**Consignes**
1 - Dans la discussion sur la corbeille, quelle touche est la touche option ?
2 - Reproduisez, s'il vous plaît, le passage de la discussion sur la corbeille qui commence à "je ne sais pas" et se termine à "puis la dévérouiller.".

**Texte**

# vider la corbeille avec des éléments verrouillés



## sgb1985 (28 Avril 2009)

bonjour à tous .
un autre petit souci, j'ai des éléments verrouillés -dont je veux me débarrasser- dans la corbeille, et à chaque fois que je veux la vider il me dit " impossible de vider la corbeille car"..."est verrouillé. Pour vider complètement la corbeille, y compris les éléments verrouillés, appuyez sur la touche option tout en sélectionnant vider la corbeille".
je ne sais pas comment faire car je ne connais pas la touche "option"...


----------



## marc-book (28 Avril 2009)

salut

Faudrait p'tet savoir comment ou pourquoi elle est verrouillée !! puis la dévérouiller.
?? sélectionnes le fichier >> &#63743;+I >> propriétaire et autorisation>>détail >> proprio >> lecture et écriture ?? ç'est p'tet dans le genre 

sinon ici la réponse 

essaye la touche option avec les lettres de ton clavier ... surprise (quand tu tapes du texte)


----------



## sgb1985 (28 Avril 2009)

la touche alt chez moi ne fait pas "option" je suis aller voir dans les raccourcis ils ne me proposent pas....


----------



## marc-book (28 Avril 2009)

la touche alt EST la touche option

sais tu pourquoi tes fichiers sont verrouillés ?


----------



## sgb1985 (28 Avril 2009)

dans les parametres ils le disent aussi mais quand je clique et que j'ai alt enfoncé il ne sa passe rien....


----------



## marc-book (28 Avril 2009)

paramètres ?? koitessdonc ?

Sais tu pourquoi tes fichiers sont verrouillées ?


----------



## sgb1985 (28 Avril 2009)

**Extrait de données**
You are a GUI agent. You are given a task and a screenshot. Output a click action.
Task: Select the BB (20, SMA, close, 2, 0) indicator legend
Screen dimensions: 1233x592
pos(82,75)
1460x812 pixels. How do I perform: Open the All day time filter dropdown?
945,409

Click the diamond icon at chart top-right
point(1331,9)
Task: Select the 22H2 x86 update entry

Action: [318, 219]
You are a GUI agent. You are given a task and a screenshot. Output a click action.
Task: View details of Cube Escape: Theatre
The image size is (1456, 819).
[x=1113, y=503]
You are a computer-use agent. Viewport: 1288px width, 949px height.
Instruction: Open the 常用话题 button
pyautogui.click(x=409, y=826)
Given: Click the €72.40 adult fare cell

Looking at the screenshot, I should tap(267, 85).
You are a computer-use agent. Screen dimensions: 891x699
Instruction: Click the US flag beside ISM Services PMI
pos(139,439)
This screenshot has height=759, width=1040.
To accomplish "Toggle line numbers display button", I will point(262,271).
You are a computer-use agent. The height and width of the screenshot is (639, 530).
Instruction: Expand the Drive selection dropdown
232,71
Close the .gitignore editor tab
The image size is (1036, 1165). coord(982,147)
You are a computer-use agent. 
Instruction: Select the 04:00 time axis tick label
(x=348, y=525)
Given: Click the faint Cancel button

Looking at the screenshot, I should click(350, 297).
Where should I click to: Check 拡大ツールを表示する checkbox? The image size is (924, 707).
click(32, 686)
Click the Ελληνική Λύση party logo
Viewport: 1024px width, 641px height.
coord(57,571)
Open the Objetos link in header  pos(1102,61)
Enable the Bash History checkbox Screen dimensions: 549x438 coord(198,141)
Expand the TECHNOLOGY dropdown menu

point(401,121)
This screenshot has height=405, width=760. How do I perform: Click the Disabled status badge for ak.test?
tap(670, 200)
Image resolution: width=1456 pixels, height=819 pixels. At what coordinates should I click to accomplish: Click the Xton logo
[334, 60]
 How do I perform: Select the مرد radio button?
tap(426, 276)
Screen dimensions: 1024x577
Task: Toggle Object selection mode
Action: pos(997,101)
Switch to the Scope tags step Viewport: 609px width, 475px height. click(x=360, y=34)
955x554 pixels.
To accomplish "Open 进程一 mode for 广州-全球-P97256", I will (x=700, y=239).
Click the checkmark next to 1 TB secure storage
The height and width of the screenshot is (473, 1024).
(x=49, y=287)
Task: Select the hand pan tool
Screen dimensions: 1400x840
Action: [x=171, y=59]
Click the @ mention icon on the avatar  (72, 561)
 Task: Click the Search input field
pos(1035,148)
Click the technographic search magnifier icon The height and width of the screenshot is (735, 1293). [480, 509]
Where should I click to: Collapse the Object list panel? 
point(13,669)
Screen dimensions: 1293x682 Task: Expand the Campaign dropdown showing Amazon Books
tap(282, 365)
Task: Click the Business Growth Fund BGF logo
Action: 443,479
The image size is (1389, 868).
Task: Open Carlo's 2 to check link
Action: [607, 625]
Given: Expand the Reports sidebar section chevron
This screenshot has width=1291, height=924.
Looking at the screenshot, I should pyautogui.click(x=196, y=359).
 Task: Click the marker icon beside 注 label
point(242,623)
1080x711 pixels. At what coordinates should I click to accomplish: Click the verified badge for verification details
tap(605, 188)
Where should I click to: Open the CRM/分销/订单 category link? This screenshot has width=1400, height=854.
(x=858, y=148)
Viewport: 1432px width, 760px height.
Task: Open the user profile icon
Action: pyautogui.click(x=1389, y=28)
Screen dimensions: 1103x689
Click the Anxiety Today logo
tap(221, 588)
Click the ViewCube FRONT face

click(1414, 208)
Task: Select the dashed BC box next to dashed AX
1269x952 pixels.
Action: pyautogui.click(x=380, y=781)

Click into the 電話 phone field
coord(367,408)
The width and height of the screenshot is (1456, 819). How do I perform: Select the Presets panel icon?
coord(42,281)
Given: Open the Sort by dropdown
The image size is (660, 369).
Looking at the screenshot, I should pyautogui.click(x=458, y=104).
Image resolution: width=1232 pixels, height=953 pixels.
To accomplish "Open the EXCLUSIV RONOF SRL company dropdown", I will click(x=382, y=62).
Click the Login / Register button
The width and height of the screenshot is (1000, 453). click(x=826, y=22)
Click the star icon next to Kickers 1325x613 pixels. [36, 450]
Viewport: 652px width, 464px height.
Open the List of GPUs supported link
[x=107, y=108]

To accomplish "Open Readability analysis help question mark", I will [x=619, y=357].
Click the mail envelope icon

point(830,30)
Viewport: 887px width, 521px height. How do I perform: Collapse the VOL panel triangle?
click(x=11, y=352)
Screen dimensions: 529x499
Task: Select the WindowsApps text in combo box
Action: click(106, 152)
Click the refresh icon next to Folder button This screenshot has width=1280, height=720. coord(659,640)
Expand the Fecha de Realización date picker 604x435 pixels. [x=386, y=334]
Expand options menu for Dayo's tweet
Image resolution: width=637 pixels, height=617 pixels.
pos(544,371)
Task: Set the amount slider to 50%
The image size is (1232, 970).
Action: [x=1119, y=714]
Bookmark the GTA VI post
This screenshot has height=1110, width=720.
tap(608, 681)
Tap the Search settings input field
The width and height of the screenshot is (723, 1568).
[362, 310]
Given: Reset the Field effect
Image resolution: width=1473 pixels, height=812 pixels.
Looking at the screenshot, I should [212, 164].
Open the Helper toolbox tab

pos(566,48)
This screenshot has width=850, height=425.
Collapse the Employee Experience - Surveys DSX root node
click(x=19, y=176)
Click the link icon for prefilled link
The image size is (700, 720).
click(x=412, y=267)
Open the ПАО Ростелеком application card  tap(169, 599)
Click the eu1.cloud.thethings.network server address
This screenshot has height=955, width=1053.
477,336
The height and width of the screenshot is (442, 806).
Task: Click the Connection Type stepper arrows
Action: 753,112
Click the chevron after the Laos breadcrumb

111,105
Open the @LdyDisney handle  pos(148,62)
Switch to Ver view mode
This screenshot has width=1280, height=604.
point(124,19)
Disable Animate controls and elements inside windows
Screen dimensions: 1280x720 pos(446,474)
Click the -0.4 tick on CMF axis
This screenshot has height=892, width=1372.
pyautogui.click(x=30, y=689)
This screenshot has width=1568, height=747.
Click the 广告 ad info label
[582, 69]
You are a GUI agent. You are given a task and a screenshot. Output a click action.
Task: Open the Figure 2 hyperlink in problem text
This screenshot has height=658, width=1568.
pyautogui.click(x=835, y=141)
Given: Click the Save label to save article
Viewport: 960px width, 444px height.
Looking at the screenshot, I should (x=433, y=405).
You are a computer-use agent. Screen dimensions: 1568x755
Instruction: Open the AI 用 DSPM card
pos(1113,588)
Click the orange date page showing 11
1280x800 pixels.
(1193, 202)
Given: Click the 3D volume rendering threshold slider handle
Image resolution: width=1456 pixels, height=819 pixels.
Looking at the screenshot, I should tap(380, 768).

**Réponses dans l'ordre**
1 - La touche alt.

2 -
je ne sais pas comment faire car je ne connais pas la touche "option"...


----------



## marc-book (28 Avril 2009)

salut

Faudrait p'tet savoir comment ou pourquoi elle est verrouillée !! puis la dévérouiller.